Parwanaya (; ) or Panja (from Persian 'five') is a 5-day religious festival in the Mandaean calendar. The 5 epagomenals (extra days) inserted at the end of every Šumbulta (the 8th month) constitute the Parwanaya intercalary feast. The festival celebrates the five days that Hayyi Rabbi created the angels and the universe.

Origins
The epagomenals in the Egyptian calendar were also considered to be sacred days in Ancient Egypt, as they were considered to be the birthdays of different gods.
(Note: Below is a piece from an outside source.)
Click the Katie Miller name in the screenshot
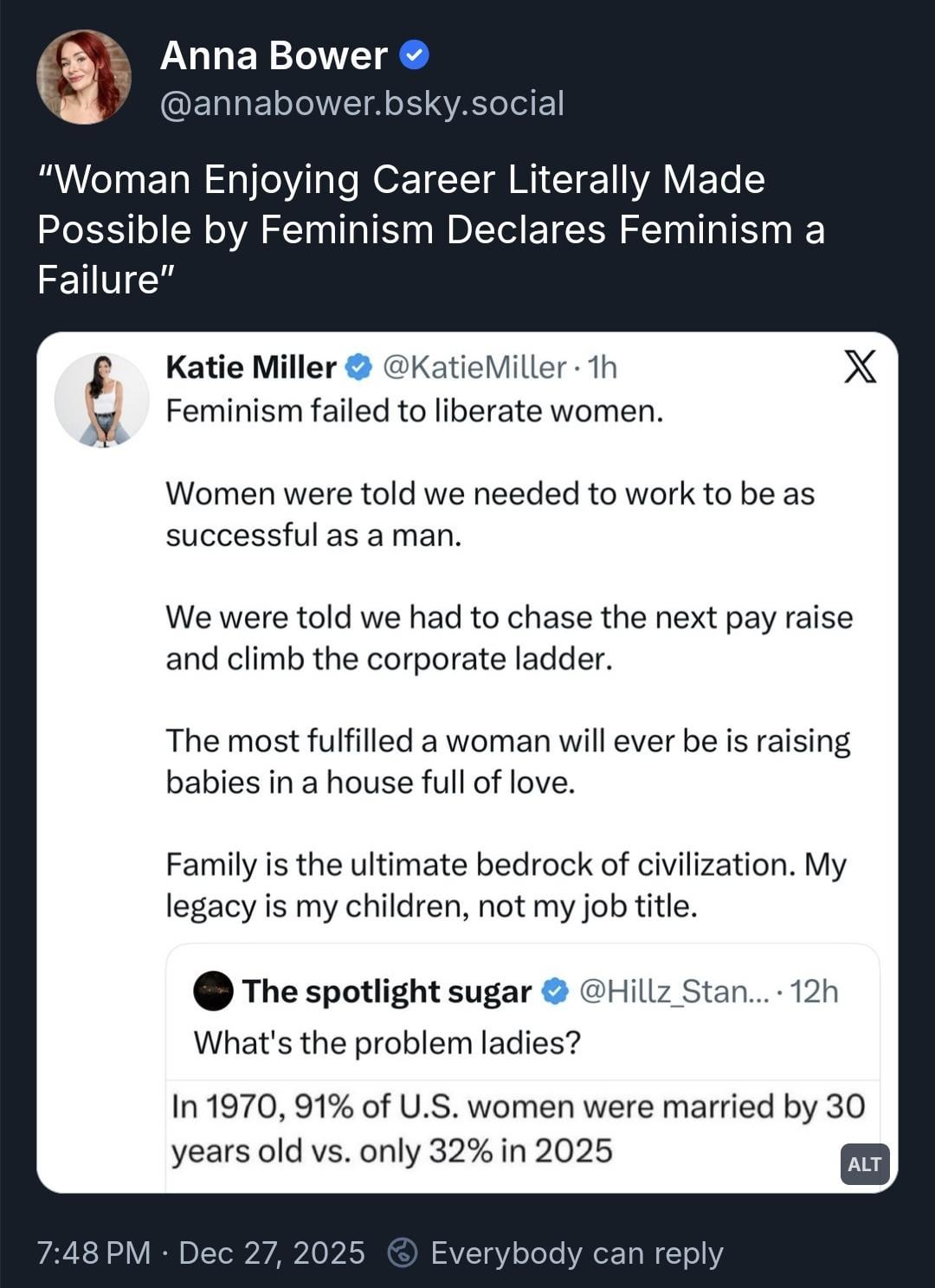Screen dimensions: 935x1288 point(250,367)
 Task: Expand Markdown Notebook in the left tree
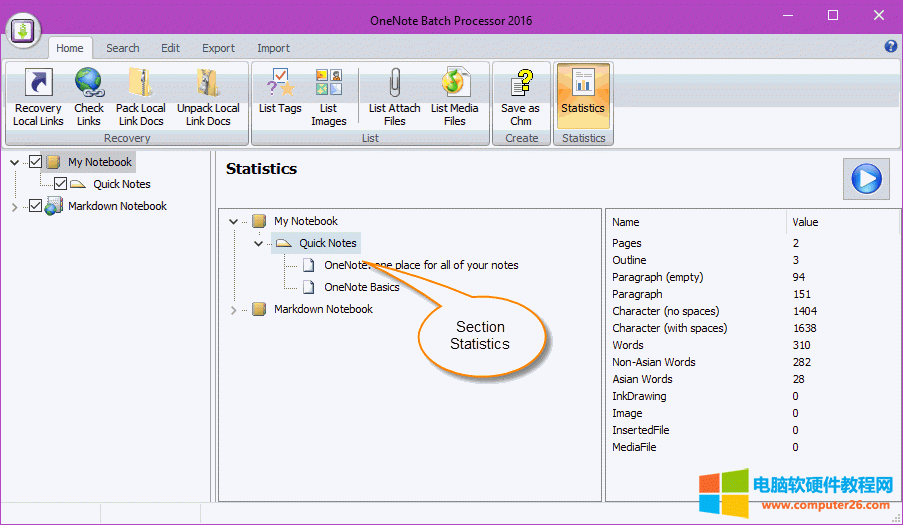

Today in the Coptic calendar, these five days are designated by the Coptic Orthodox Church as feast days for different saints.

Rituals
The masbuta (baptism), Ṭabahata Masiqta (ascension of the soul ceremony for ancestors), and hawad mania rituals are held during the Parwanaya.

Texts
Mandaean texts containing instructions for rituals performed during the Parwanaya include the Šarḥ ḏ-Parwanaia ("The Scroll of the Parwanaya") and Šarḥ ḏ-Ṭabahata ("Scroll of the Ancestors").

Gallery
Gallery of Mandaeans celebrating Parwanaya on the banks of the Tigris River in Amarah, Maysan Governorate, Iraq on 17 March 2019:

See also
Mandaean calendar
Intercalary month (Egypt)
Dehwa Rabba

References

External links

Slideshow: The Iranian Mandaeans at Parwanaya (Panja) time (in Ahvaz, Iran)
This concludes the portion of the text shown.